▸ **ЗАДАНИЕ 1**: Оформите записи, начиная со строки, где стоит «Where should I click to: Click the post», и до конца записей, как CSV из двух столбцов «текст» и «ответ». Для каждой записи отведите одну строку, где текст и ответ стоят каждый в своем поле в кавычках, а переносы строк заменены пробелами.

▸ **ИСХОДНЫЙ ТЕКСТ**:

Ульянов, который берег окружающих, был с ними заботлив, как отец, ласков, как брат, прост и весел, как друг, и деликатен до того, что в царские времена не отказывался от обычая кумовства, чтобы не обидеть крестьянина, — и Ленин, принесший неслыханные беспокойства земному шару, возглавивший собой самый страшный, самый потрясающий кровавый бой против угнетения, темноты, отсталости и суеверия.

Два лица — и один человек. Но не двойственность, а синтез.

Те, кто, заблуждаясь в толковании жизненного пути революционера, дает волю анархическому наплевательству на окружающих, лжекоммунистическому заносчивому отношению к отсталым, темным, слабым, чванливому отмежеванию от реальной жизни, если они хотят быть ленинцами не только в служебные часы, от десяти до четырех, а целиком, во всей своей жизни, пусть пристально вглядятся в его человеческий и глубоко человеческий облик. Они поймут ясную, до улыбки простую вещь:

— Чтобы быть хорошим ленинцем в политике, неплохо быть ульяновцем в жизни.

Сначала враги Ленина признали его мудрость.

Потом его гениальную смелость, прямоту и беспощадность к предрассудкам чужим и своим собственным. Личный героизм.

Наконец его абсолютное всестороннее человеческое бескорыстие, чистоту до святости.

И это вбилось гвоздем.

В душно наэлектризованный вечер 8 марта 1923 года меня на улице остановил знакомый. Обыватель, мещанин, циник, вечный злопыхатель, открытый враг. В руке бумажный комок — «сообщение о здоровье председателя Совета Народных Комиссаров».

— Читали?

— Читал. А что?

— Как же теперь? Что же будет? Что же это? Как это?

— Будет, как было, не беспокойтесь. Но вам-то что до Ленина?

Он смутился, стали нехорошими глаза, но овладел собой и сказал мне тихо и просто:

— Сам не понимаю, как это прокралось ко мне. Только чувствую, что несчастье с ним было бы для меня личным горем. Да и для других вроде меня. Можете радоваться.

Такое, от таких же людей мы в ленинские дни услышали отовсюду. Люди, враждебно настроенные против революции, непримиримые к коммунистам, воздают ему великое признание, политическое и моральное.

Отчего?

▸ **ИСХОДНЫЕ ЗАПИСИ**:
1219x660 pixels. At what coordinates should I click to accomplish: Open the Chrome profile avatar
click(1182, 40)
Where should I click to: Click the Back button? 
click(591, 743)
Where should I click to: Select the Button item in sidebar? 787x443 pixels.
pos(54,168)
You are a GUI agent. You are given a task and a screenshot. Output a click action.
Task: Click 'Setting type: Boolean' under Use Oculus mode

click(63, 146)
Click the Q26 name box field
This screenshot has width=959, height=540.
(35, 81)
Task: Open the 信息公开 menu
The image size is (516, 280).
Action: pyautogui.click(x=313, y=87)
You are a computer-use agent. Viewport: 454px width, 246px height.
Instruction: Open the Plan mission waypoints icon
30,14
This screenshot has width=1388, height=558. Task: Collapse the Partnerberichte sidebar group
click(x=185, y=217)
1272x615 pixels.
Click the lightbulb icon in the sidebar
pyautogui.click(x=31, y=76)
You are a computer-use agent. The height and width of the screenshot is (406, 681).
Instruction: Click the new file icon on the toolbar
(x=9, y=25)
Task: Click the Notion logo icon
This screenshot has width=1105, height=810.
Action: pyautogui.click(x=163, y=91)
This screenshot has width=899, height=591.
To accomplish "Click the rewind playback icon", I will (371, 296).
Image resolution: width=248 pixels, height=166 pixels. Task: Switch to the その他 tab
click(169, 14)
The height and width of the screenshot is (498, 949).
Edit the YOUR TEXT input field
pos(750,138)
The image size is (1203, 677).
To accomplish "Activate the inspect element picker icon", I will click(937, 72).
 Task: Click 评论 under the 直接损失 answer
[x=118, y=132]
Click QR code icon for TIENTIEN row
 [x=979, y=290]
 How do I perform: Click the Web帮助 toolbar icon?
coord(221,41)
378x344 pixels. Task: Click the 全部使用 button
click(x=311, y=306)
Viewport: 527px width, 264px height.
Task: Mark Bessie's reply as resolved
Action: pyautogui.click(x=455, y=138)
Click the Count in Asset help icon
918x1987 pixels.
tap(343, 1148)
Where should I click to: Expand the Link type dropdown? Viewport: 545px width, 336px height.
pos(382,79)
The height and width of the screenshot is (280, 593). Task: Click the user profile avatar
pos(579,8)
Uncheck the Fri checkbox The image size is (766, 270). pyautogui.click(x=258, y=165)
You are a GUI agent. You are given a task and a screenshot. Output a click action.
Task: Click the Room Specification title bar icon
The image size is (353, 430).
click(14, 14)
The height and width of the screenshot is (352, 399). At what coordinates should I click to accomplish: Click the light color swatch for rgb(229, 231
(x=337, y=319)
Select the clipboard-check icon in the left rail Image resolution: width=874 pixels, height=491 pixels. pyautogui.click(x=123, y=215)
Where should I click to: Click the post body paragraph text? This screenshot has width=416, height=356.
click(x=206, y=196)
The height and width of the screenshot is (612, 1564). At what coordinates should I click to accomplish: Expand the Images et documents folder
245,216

▸ **ЗАДАНИЕ 2**: Продолжите текст о Ленине, начав сразу после его последней фразы.

▸ **ОТВЕТ 1**:
текст,ответ
"Where should I click to: Click the post body paragraph text? This screenshot has width=416, height=356.","click(x=206, y=196)"
"The height and width of the screenshot is (612, 1564). At what coordinates should I click to accomplish: Expand the Images et documents folder","245,216"

▸ **ОТВЕТ 2**:
Разве Ленин был менее, а не более грозен с буржуазией?

Разве он был мягче, а не беспощаднее в тяжелом углублении революции и укреплении советской власти на спинах ее врагов?

Разве он выделялся своим «либерализмом» и миндальничанием, а не наоборот?

Нет, не оттого. От другого.

Оттого, что в Ленине даже враги его видят человека будущего, пионера оттуда, из мира осуществленного коммунизма — мира, который раньше или позже, с отсрочкой или без, но все равно наступит.

Со всей остальной партией, от рядовых коммунистов до крупнейших вождей, нашим врагам и «нейтральному» мещанину приходится сталкиваться с будничной борьбой на классовом фронте в ежедневны отчаянных стычках. Их повседневные противники солдаты неприятельской армии в многолетней, но обыденной борьбе.

Ленин отмечен для них праздничной печатью социальной справедливости, той, которую они в глубине души не могут отрицать.

Ленин среди коммунистов — действительно человек оттуда, из будущего.

Мы все — по уши в повседневном строительстве и борьбе, он же, крепко попирая ногами обломки старого, строя руками будущее, ушел далеко вверх, в радостные дали грядущего мира и никогда от них не отрывался. Мы

все помним, как рассердился Ленин, увидя где-то на митинге плакат «царству рабочих и крестьян не будет конца», как горячо подчеркивал он тогда переходную роль классов на пути к будущему неклассовому обществу…

Безупречный воин за мировую справедливость, человек из будущего, посланный заложником грядущего мира в нашу вздыбленную эпоху угнетения и рабства, — вот звание, категорически признанное всем человечеством за Владимиром Лениным при жизни его, на пятьдесят четвертом году.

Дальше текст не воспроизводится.